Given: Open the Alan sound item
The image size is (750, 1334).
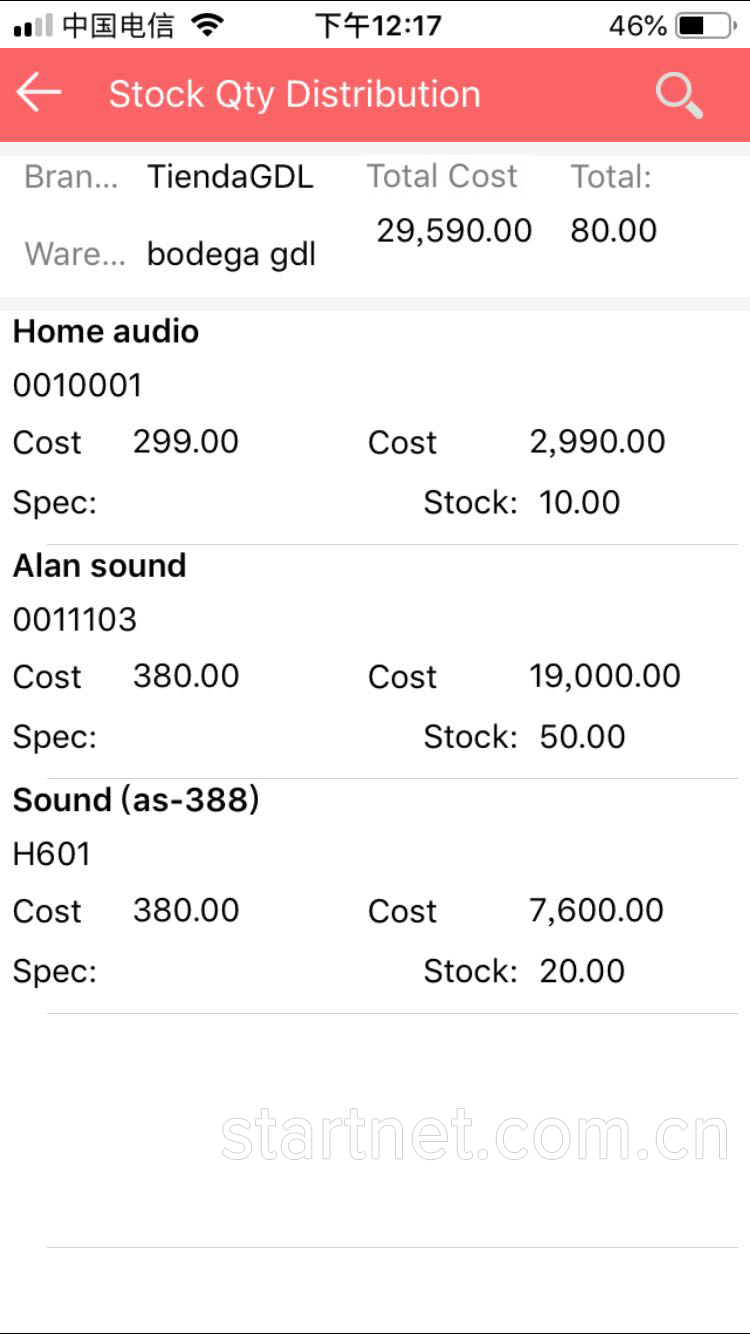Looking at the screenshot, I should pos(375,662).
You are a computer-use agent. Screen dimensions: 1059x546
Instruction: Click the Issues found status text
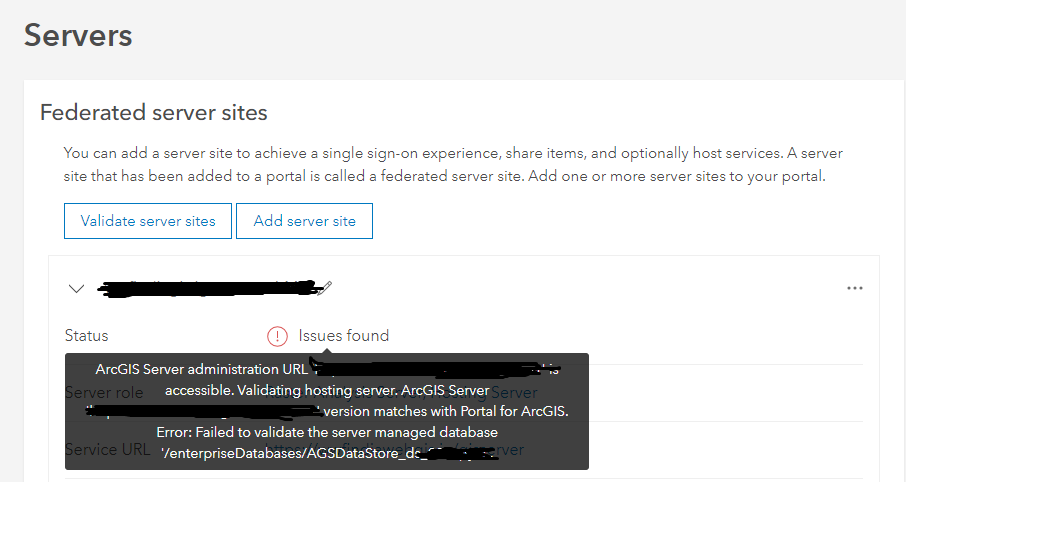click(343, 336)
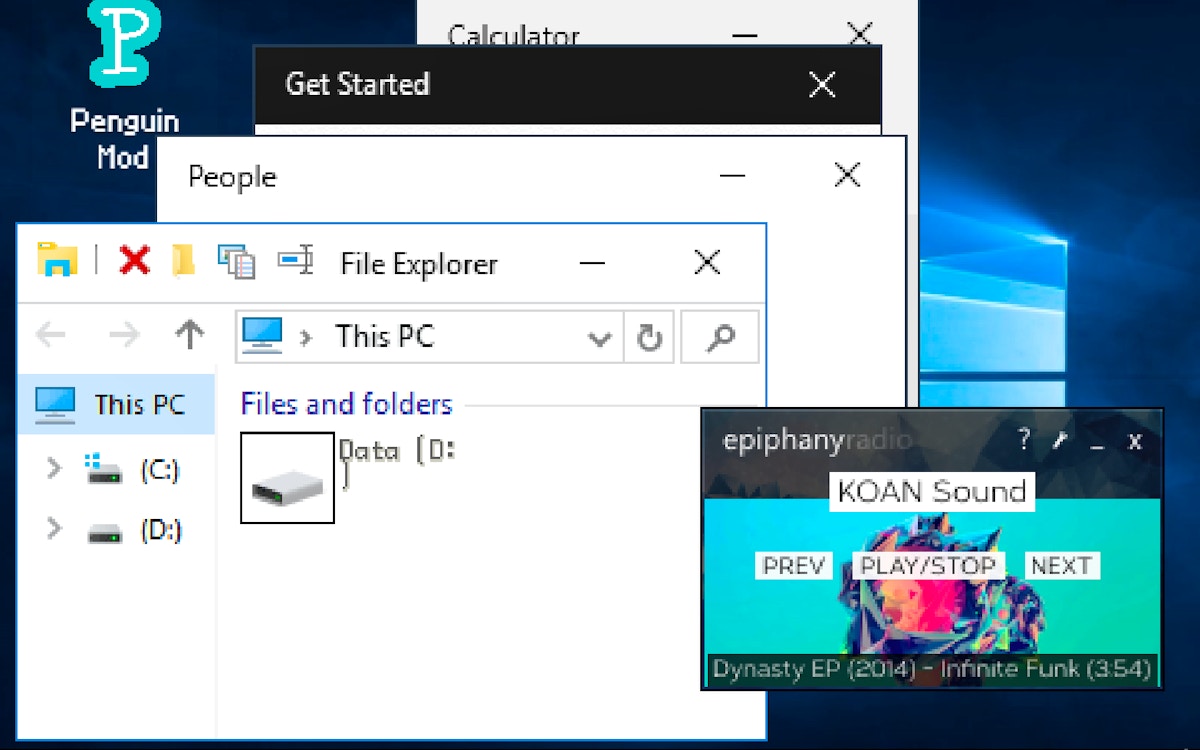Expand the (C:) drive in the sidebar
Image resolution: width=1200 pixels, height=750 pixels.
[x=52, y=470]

━━━━

Restate word for word the lines running from the one with "The image size is (750, 1334)." to the end of the entries; pictures are to be left out.

• **Task solution**
The image size is (750, 1334).
Looking at the screenshot, I should pos(375,662).
You are a computer-use agent. Screen dimensions: 1059x546
Instruction: Click the Issues found status text
click(343, 336)
Expand the (C:) drive in the sidebar
Image resolution: width=1200 pixels, height=750 pixels.
[x=52, y=470]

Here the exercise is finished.